◆ Task prompt: When a line below contains the string "gmail", show that line.

◆ Provided information:

-- Opening Marker --

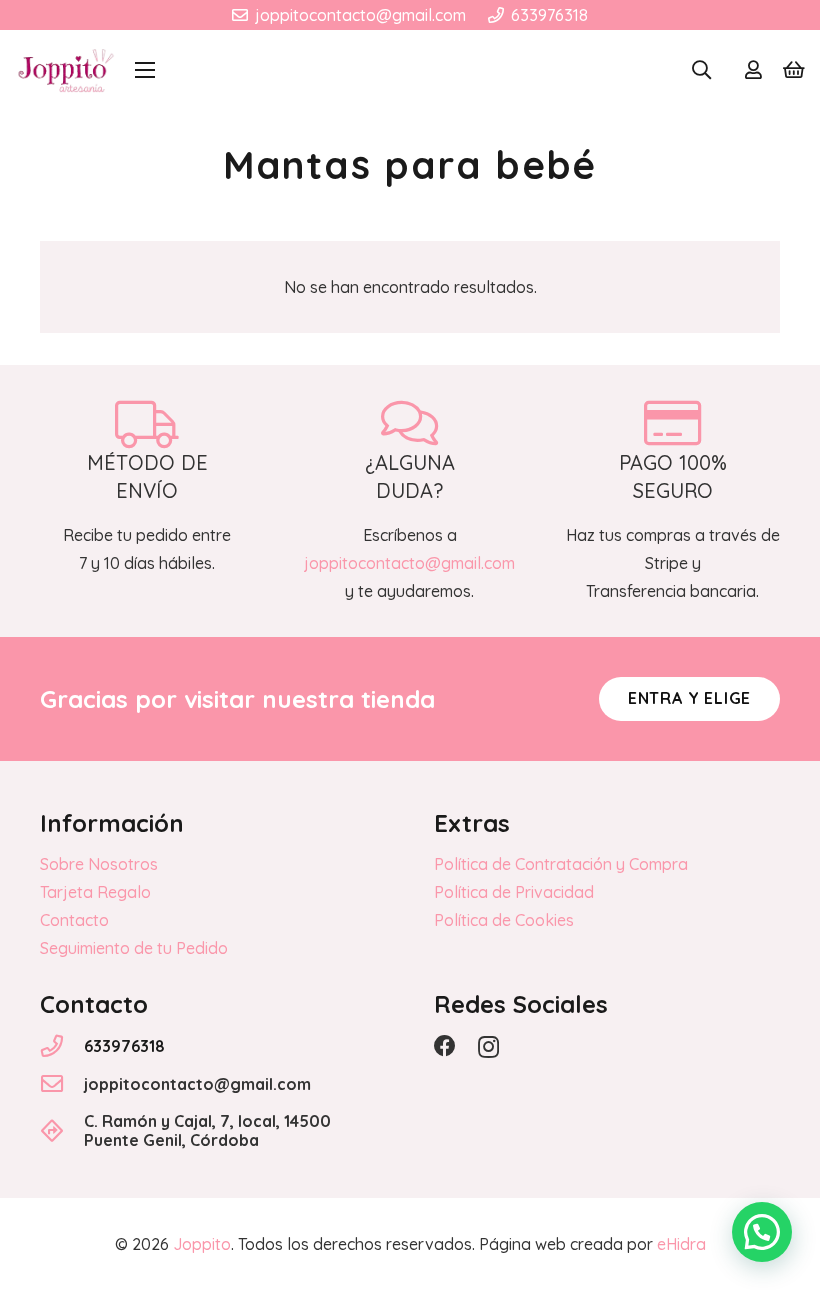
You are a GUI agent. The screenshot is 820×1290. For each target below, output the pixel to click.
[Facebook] (445, 1046)
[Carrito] (794, 70)
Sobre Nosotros (99, 864)
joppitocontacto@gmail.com (197, 1084)
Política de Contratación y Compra (561, 864)
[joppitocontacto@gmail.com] (62, 1084)
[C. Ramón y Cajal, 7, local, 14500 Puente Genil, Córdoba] (62, 1131)
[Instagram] (488, 1047)
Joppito (202, 1244)
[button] (145, 70)
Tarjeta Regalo (95, 892)
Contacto (74, 920)
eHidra (681, 1244)
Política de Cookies (504, 920)
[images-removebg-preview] (66, 70)
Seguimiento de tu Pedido (134, 948)
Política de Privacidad (514, 892)
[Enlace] (753, 70)
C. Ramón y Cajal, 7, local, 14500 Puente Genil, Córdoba (207, 1130)
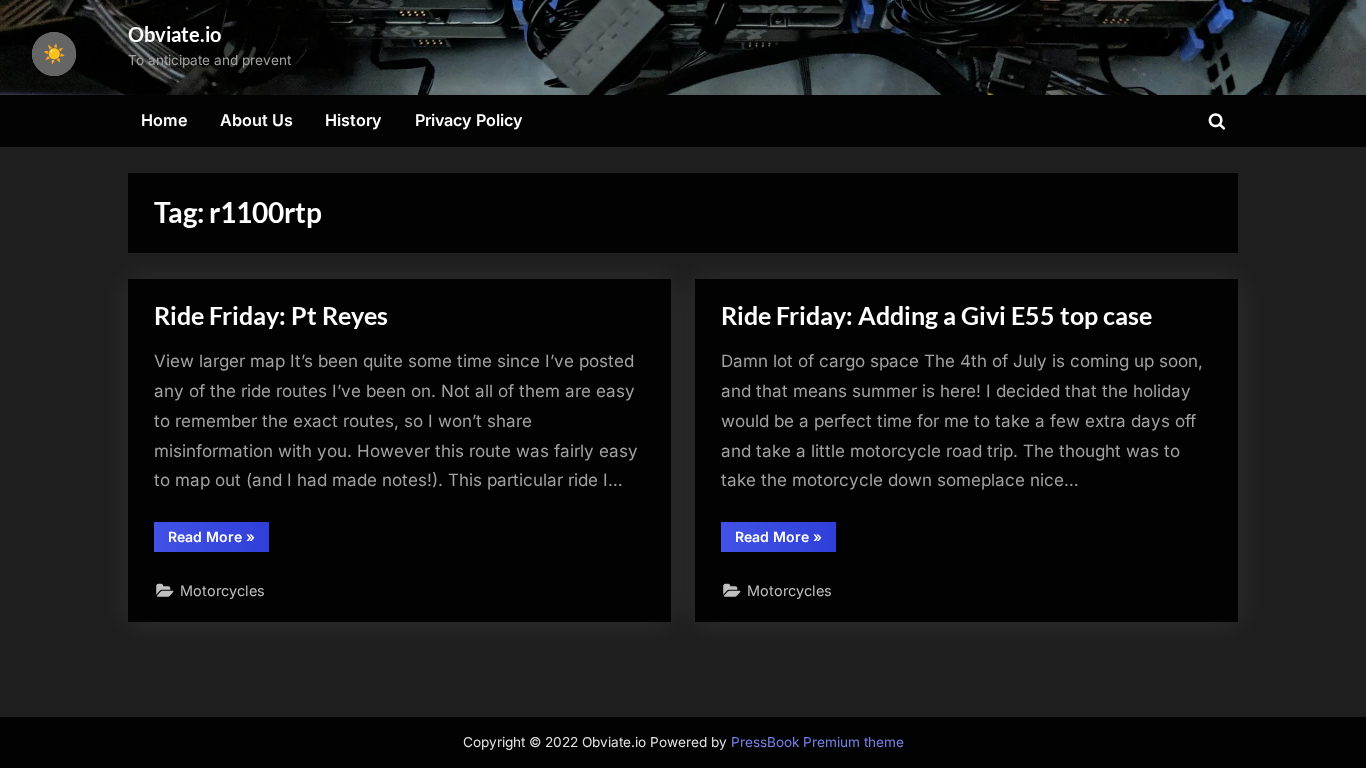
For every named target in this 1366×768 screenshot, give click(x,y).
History (353, 120)
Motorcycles (222, 590)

-- Closing Marker --

◆ Result of this exercise:
joppitocontacto@gmail.com (197, 1084)
[joppitocontacto@gmail.com] (62, 1084)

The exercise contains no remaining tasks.